On May 24 Hawthorne commenced his journey to Florence with a
vetturino
by easy stages, and one can cordially envy him this portion of his Italian sojourn; with his devoted wife and three happy children; travelling through some of the most beautiful scenery in the world, — nearly if not quite equal to the Rhineland — without even the smallest cloud of care and anxiety upon his sky, his mind stored with mighty memories, and looking forward with equal expectations to the prospect before him, —
bella Firenze
, the treasure-house of Italian cities; through sunny valleys, with their streams and hill- sides winding seaward; up the precipitous spurs of the Apennines, with their old baronial castles perched like vultures' nests on inaccessible crags; passing through gloomy, tortuous defiles, guarded by Roman strongholds; and then drawn up by white bullocks over Monte Somma, and to the mountain cities of Assisi and Perugia, older than Rome itself; by Lake Trasimenus, still ominous of the name of Hannibal; over hill- sides silver-gray with olive orchards; always a fresh view and a new panorama, bounded by the purple peaks on the horizon; and over all, the tender blue of the Italian sky. Hawthorne may have felt that his whole previous life, all he had struggled, lived and suffered for, was but a preparation for this one week of perfectly harmonious existence. Such vacations from earthly troubles come but rarely in the most fortunate lives, and are never of long duration.

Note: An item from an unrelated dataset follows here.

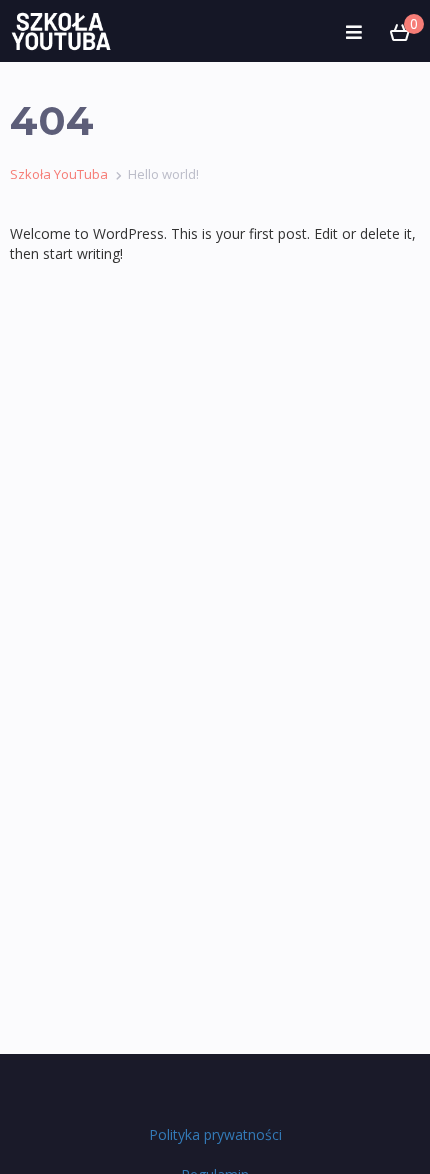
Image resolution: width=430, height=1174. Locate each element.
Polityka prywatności (215, 1134)
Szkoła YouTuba (59, 174)
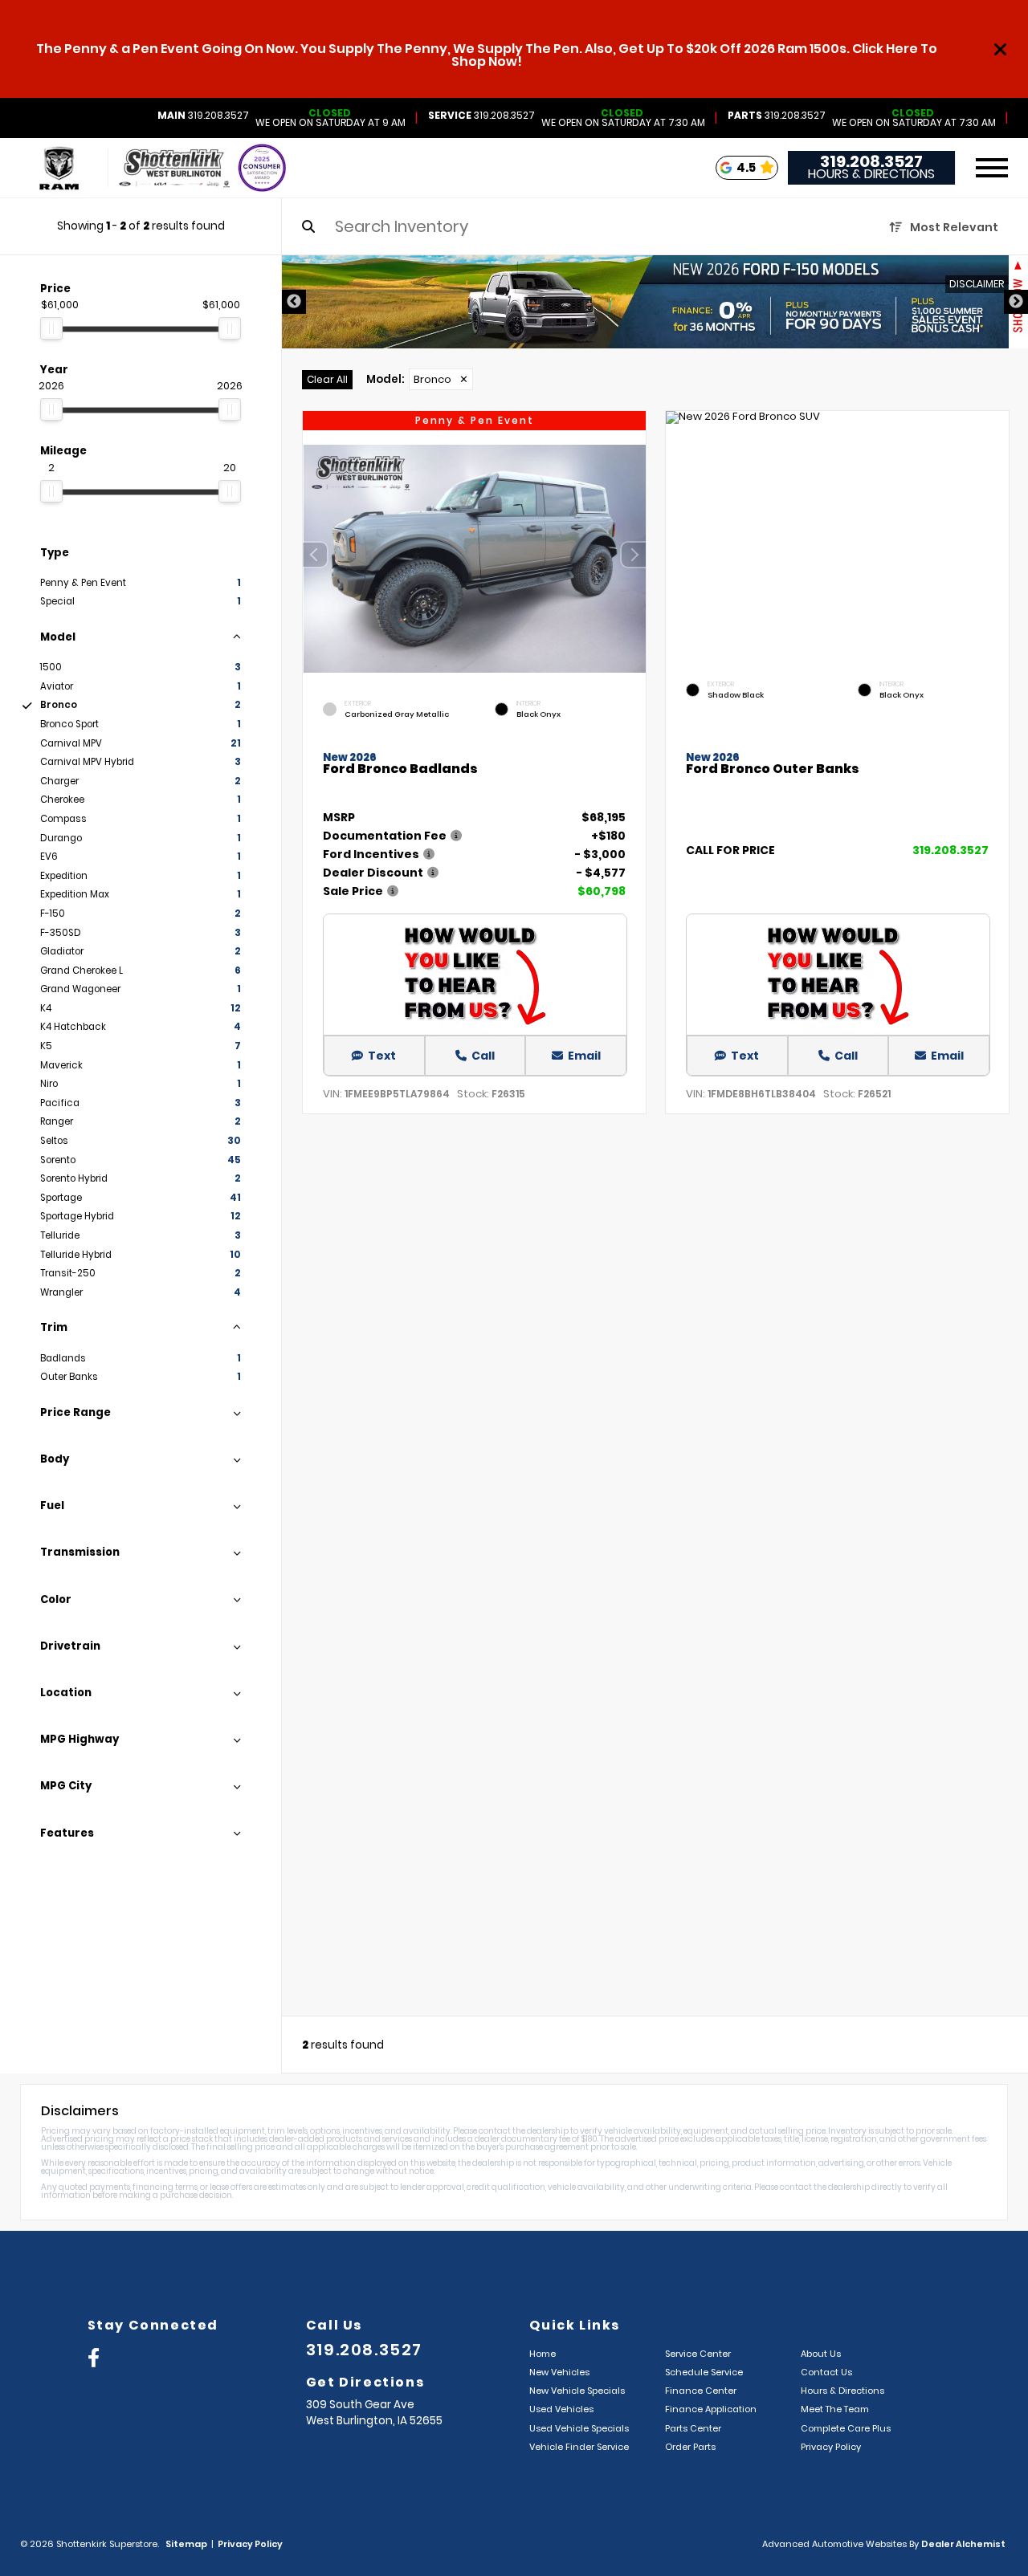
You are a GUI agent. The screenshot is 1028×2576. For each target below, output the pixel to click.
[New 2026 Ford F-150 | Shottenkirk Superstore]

When they reached Florence, they found it, as Rose Hawthorne says, very hot — much too hot to enjoy the city as it should be enjoyed. Her reminiscences of their life at Florence, and especially of the Villa Manteüto, have a charming freshness and virginal simplicity, although written in a somewhat high-flown manner. She succeeds, in spite of her peculiar style, in giving a distinct impression of the old chateau, its surroundings, the life her family led there, and of the wonderful view from Bellosguardo. One feels that beneath the disguise of a fashionable dress there is an innocent, sympathetic, and pure-spirited nature.

The Hawthornes arrived in Florence on the afternoon of June 3, and spent the first night at the Albergo della Fontano, and the next day obtained apartments in the Casa del Bello, opposite Hiram Powers' studio, and just outside of the Porta Romana. Hawthorne made Mr. Powers' acquaintance even before he entered the city, and Powers soon became to him what Story had been in Rome. The Brownings were already at Casa Guidi, — still noted in the annals of English poesy, — and called upon the Hawthornes at the first notice of their arrival. Alacrity or readiness would seem to have been one of Robert Browning's prominent characteristics. Elizabeth Browning's mind was as much occupied with spiritism as when Hawthorne met her two years previously at Monckton Milnes's breakfast; an unfortunate proclivity for a person of frail physique and delicate nerves. Neither did she live very long after this. Her husband and Hawthorne both cordially disapproved of these mesmeric practices; but Mrs. Browning could not be prevented from talking on the subject, and this evidently produced an ecstatic and febrile condition of mind in her, very wearing to a poetic temperament. Hawthorne heartily liked Browning himself, and always speaks well of him; but there must also have been an undercurrent of disagreement between him and so ardent an admirer of Louis Napoleon, and he recalls little or nothing of what Browning said to him. This continued till the last of June, when Robert and Elizabeth left Florence for cooler regions.